Almost every letter, beginning with Kerényi’s recognition of Mann’s partisanship toward Settembrini, pursues the meaning of “humanism.” At one point Kerényi refers to his brand as “religio Academici,” which critics have attacked as “neither scholarship nor religion.” Elsewhere he deepens the idea of Humanitas (“anthropismós,” which “occurs for the first time” in Aristippus) by characterizing his new book, Prometheus, as

the link between the Hermes and the “Socrates,” between the figure who is able to live easily and the one who is able to die easily.

Once he ventures to define his “humanism” as “that state of progressive enlightenment that is part of the true progress of consciousness.” Mann, too, believed in human progress at some level, the Bomb notwithstanding: “All in all, mankind has been pushed ahead…in spite of all signs to the contrary.” Yet Kerényi failed to discern Mann’s different attitude toward Freud, remarking: “You have definitively overcome the essentially disintegrating mode of analysis of Freudianism.”

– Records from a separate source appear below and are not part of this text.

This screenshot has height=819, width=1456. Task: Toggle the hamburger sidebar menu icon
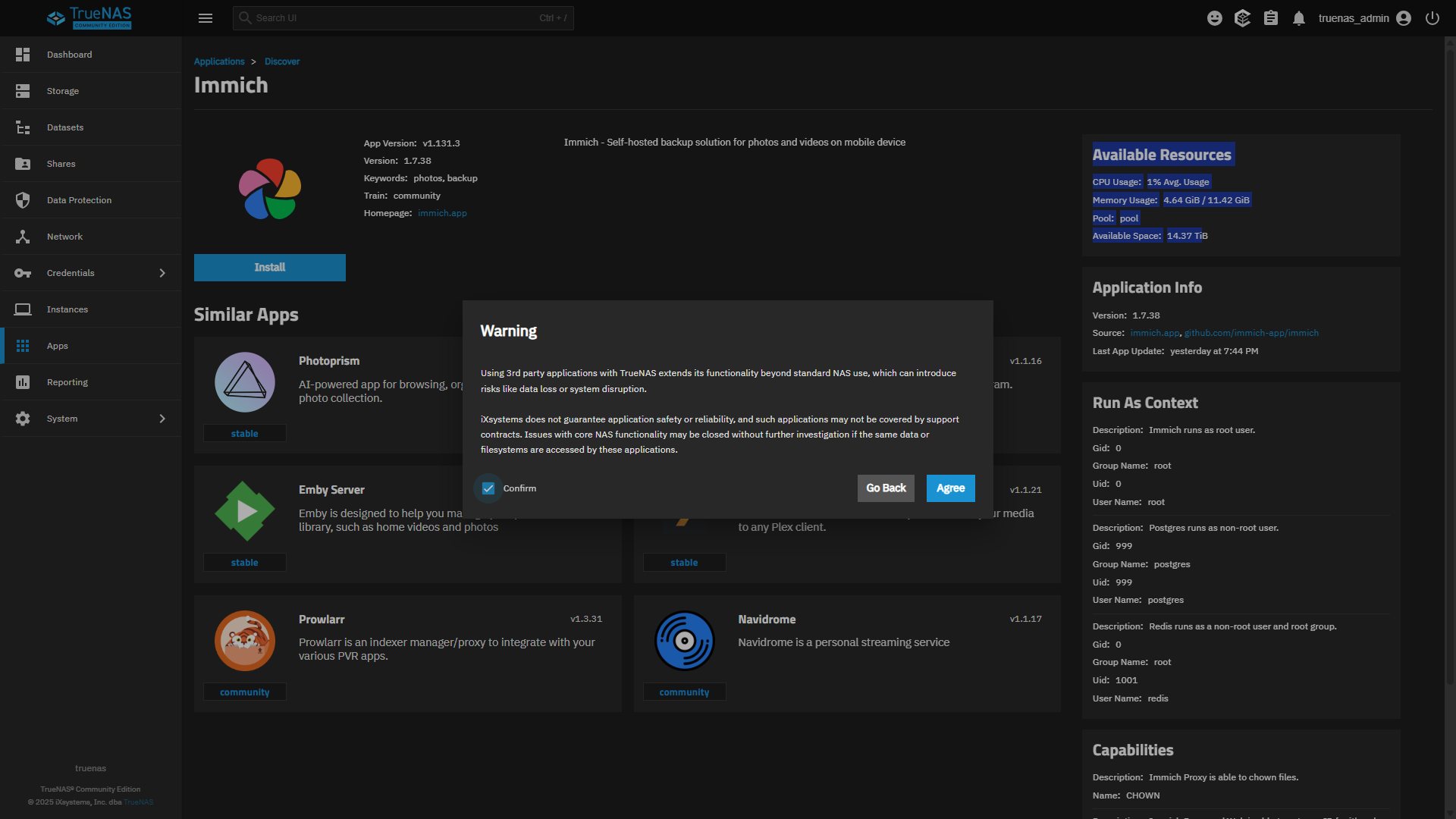[x=206, y=18]
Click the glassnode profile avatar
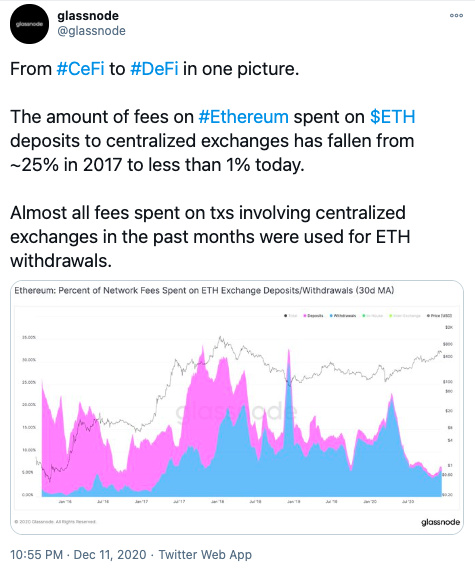475x571 pixels. pos(29,24)
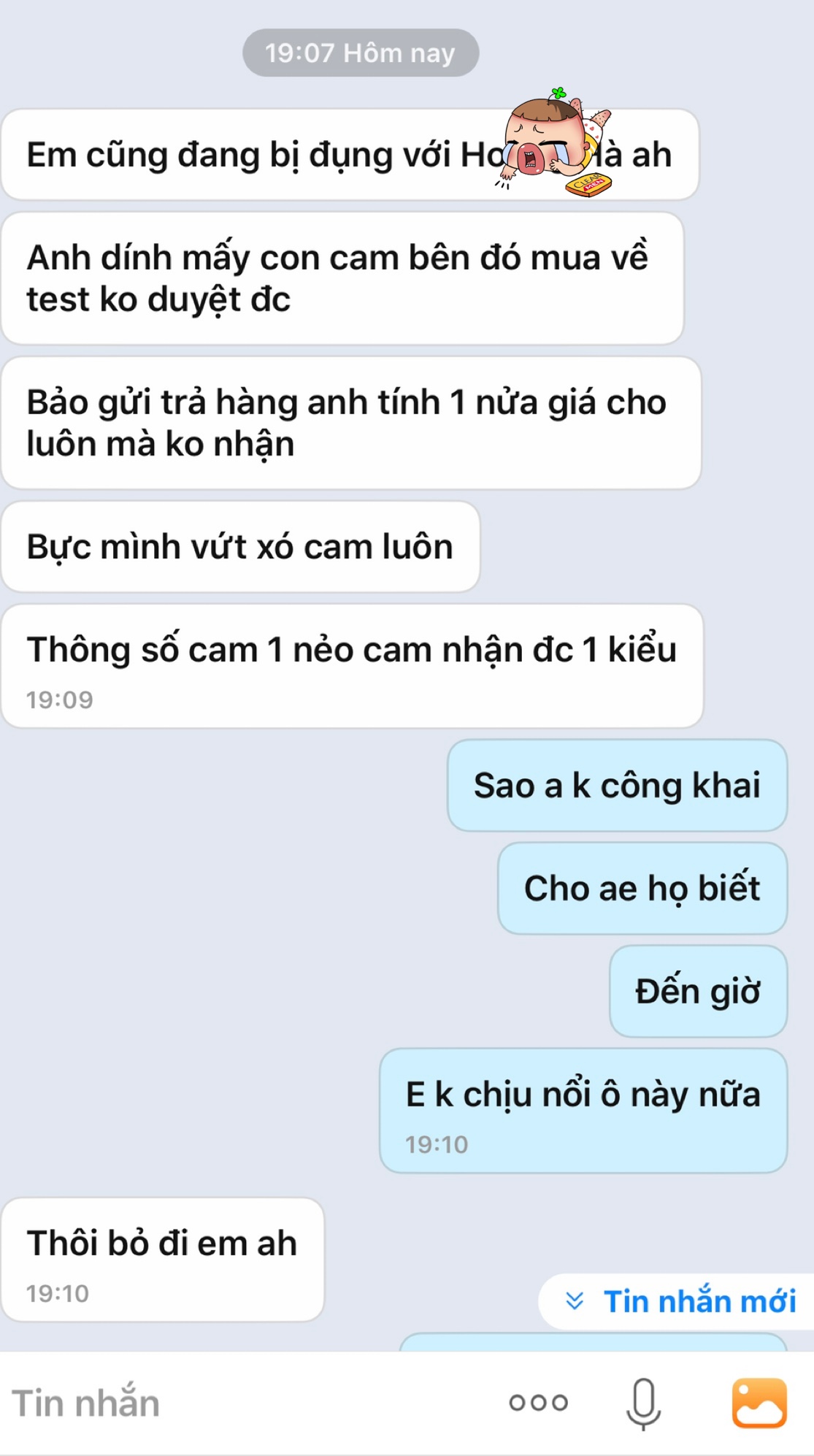The image size is (814, 1456).
Task: Tap the 19:07 Hôm nay date label
Action: [x=361, y=53]
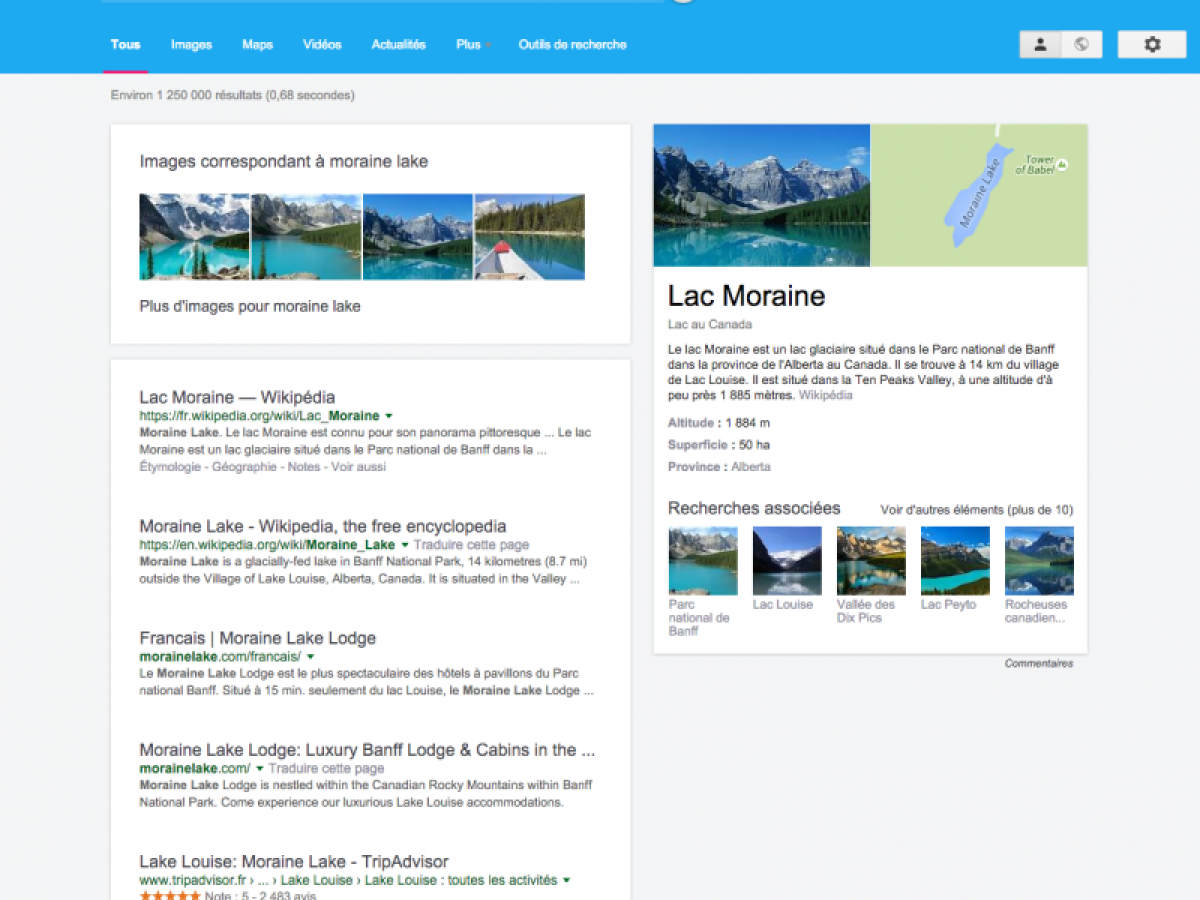Select the Lac Peyto related thumbnail
The width and height of the screenshot is (1200, 900).
(955, 561)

Mann having then sent his Freud lecture—the same one that, out of blind egotism or a failure of a sense of the absurd, he had read to Freud himself—Kerényi took issue with the contents, and Mann rejoined, felicitously:

You put the seriousness of scholarship in the place of a half-playful etymology of convenience.

Aside from the Freud question, it is evident from Kerényi’s reaction to The Transposed Heads—which will interest readers of Dumézil’s Mythe et épopée more than those of Mann’s “metaphysical jest”—that the mythologist was disconcerted by the novella.

In the second, postwar, half of the correspondence, Kerényi is too overtly continuing a good thing, and his writing becomes more self-conscious. He excitedly repeats a notice of the first half that compares the letters to those of “Erasmus and his friends,” and goes on to quote from the piece:

It must be disheartening for [Mann and Kerényi] to write so many subtleties and allusions which presuppose enormous learning and great maturity, knowing full well that the succeeding generation will already be unable to understand them.

Though no blanket endorser of “the succeeding generation,” this reviewer is inclined to believe that this once anyway it has been underrated. But the later letters also suffer from a divergence of interests. By this time Kerényi, having moved from Hungary to Switzerland, began his collaborations with Jung and immersed himself in the study of comparative religion. Mann’s attention, meanwhile, had turned to the German problem, concerning which he declared that

Goethe, like all our great ones…was, as a formative force, a dire fatality.

The “humanist” is a reader, Kerényi notes in a final provision, and he quotes from the Bibliothèque Nationale scene in Malte Laurids Brigge:

How good it is to be among reading men…. If you jostle a neighbor…he nods. His face turns toward you and does not see you…. I am seated and in possession of a poet….

Kerényi writes to Mann: “I am in possession of a novelist, an epic fabulist.”

Mann created no school. And, unlike Hesse, he is of no marked interest to the youth of today, perhaps because he was not an innovator, and because he held so firmly to dying values and middle ground. In spite of this, his “epic fables” are still studied in courses in “the contemporary novel” and are known to a substantial, if not exactly vanguard, readership. But some of his qualities, above all his powers of observation and his narrative technique, have not often been surpassed. In the great story about Venice, for instance, he enumerates many characteristics of the people and the city which, at least to this reviewer’s knowledge, are mentioned by no other writer. Thus it would seem that Thomas Mann will continue to be read when much that is currently fashionable has passed into oblivion.